Lewandowski critica relatório do PL Antifacção e vê inconstitucionalidade em restrições à PF
© Marcelo Camargo/Agência Brasil
O ministro da Justiça e Segurança Pública, Ricardo Lewandowski, expressou nesta terça-feira (11) o desejo de que o projeto de lei Antifacção, enviado à Câmara dos Deputados em outubro, seja aproveitado quase integralmente. Durante o 26º Congresso Nacional do Ministério Público, em Brasília, o ministro manifestou surpresa com a celeridade na apresentação do relatório sobre o projeto, chegando a classificar como “inconstitucional” a parte do parecer relacionada à Polícia Federal.
As declarações de Lewandowski surgem em meio a preocupações manifestadas por representantes do governo federal e da Polícia Federal em relação ao texto final do projeto, que deve ser votado na quarta-feira (12). O relator do projeto, deputado Guilherme Derrite (PP-SP), defendeu a equiparação de facções ao terrorismo e uma possível necessidade de autorização de governadores para a atuação da Polícia Federal.
Apesar de o presidente da Câmara, Hugo Motta, e o próprio Derrite terem negado tais possibilidades, Lewandowski afirmou ter entendido que ambos garantiram que não haverá alterações nesse sentido no projeto original, embora ainda não tenha certeza do conteúdo do relatório final.
O ministro da Justiça enfatizou que condicionar a atuação da Polícia Federal à autorização dos governos estaduais é inconstitucional, uma vez que as competências da corporação já estão definidas em lei.
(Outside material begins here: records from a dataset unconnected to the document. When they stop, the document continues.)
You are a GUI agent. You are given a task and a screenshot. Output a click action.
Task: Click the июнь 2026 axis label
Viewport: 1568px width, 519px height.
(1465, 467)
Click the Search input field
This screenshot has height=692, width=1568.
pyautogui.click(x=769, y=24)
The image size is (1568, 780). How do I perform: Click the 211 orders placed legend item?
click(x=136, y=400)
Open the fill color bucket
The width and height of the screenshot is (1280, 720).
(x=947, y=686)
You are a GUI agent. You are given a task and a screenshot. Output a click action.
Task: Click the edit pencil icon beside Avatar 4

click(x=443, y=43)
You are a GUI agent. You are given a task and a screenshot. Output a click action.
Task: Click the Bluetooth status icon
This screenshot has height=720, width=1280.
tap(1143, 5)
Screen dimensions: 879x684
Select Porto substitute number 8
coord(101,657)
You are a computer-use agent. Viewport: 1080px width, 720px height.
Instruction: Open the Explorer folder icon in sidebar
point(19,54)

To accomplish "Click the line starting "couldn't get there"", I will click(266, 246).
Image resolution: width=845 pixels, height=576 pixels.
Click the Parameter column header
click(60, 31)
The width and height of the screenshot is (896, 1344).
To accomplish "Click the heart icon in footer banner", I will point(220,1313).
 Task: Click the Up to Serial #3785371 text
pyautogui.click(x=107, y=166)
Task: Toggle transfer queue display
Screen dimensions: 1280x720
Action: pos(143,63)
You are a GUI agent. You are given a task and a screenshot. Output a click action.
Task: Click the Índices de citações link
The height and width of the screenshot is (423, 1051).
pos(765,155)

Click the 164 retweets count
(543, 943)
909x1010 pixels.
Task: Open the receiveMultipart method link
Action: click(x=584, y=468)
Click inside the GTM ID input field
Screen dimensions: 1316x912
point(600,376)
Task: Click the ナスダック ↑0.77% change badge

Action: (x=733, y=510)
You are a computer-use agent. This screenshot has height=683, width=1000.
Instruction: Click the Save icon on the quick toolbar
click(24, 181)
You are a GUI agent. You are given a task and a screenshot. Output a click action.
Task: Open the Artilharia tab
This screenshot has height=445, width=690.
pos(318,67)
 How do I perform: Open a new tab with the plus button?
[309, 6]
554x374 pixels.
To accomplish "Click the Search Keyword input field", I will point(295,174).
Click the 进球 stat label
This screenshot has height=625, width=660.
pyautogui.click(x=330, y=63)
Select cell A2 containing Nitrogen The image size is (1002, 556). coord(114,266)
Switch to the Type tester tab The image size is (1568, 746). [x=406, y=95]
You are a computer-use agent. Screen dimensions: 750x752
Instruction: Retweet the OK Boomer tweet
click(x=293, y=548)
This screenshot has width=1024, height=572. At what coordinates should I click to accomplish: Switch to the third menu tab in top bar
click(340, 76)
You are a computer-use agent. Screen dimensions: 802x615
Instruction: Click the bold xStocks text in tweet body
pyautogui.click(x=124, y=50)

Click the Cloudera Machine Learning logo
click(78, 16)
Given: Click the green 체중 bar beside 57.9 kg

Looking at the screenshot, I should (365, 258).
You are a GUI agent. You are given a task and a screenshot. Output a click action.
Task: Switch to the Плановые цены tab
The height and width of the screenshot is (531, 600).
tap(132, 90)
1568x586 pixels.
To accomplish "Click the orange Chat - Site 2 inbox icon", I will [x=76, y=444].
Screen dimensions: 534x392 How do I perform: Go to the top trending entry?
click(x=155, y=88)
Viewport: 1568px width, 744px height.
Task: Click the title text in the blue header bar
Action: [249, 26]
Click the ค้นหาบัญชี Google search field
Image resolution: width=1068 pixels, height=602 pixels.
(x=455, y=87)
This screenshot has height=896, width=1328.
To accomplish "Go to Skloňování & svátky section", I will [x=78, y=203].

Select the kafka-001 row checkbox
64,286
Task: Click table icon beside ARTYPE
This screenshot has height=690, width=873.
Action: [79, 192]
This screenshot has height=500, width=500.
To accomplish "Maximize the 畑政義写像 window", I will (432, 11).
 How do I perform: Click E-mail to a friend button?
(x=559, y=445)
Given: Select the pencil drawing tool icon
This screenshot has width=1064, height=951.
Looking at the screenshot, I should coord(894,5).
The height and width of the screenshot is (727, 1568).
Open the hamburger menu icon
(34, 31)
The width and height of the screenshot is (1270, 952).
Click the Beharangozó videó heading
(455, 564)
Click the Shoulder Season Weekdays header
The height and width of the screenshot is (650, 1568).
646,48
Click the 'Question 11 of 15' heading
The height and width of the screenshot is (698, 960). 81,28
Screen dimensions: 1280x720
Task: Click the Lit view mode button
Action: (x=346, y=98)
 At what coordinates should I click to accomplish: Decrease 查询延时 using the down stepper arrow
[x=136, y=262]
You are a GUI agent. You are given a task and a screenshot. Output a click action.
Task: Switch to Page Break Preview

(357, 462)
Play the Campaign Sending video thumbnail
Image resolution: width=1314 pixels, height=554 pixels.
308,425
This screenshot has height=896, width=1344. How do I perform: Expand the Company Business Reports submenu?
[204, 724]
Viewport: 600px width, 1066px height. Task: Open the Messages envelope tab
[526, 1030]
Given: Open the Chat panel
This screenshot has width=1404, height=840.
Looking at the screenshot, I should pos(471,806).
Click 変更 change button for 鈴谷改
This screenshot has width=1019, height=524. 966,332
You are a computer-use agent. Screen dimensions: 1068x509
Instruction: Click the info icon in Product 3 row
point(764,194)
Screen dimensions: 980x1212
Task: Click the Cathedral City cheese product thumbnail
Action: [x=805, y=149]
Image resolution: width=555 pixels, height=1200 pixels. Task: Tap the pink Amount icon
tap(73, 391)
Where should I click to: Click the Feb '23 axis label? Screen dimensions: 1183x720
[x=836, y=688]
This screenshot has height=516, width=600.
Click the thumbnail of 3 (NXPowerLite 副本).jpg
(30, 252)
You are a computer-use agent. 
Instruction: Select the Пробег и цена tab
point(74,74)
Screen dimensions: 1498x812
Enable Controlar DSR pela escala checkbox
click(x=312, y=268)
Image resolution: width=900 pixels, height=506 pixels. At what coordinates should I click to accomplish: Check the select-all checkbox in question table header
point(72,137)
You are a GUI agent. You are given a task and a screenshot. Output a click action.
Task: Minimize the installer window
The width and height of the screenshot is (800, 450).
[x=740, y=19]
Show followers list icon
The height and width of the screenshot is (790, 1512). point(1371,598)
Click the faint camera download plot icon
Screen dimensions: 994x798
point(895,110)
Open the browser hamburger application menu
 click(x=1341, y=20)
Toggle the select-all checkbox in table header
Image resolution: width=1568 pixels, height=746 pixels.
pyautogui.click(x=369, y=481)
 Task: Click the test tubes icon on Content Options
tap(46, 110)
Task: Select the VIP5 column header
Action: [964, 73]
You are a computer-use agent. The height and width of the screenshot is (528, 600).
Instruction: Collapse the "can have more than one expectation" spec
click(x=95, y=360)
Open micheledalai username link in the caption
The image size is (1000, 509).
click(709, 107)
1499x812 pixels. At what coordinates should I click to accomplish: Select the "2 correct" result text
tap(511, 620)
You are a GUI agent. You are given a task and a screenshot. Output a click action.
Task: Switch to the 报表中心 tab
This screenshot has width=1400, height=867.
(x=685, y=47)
Segundo ele, “não seria possível uma lei ordinária cercear a competência da Polícia Federal”, e apontou outros pontos que considera contrários à Constituição.
Lewandowski estranhou a rapidez com que o relatório final está sendo apresentado, lembrando que o projeto foi elaborado ao longo de seis meses. “É um projeto muito discutido, muito trabalhoso, e, de repente, nós fomos surpreendidos com um relatório que foi feito em 24 horas. Em 48 horas, foi feito outro relatório. E com mais outras 24 horas, será apresentado um terceiro relatório”, criticou.
O ministro defendeu o projeto elaborado pelo governo federal, que aumenta as penas, considera o crime de facção como hediondo e estabelece a criação de um banco nacional de integrantes de organizações criminosas. Ele considera que o projeto estabelece “um mecanismo extremamente sofisticado de descapitalização do crime organizado” e que, portanto, é um projeto completo.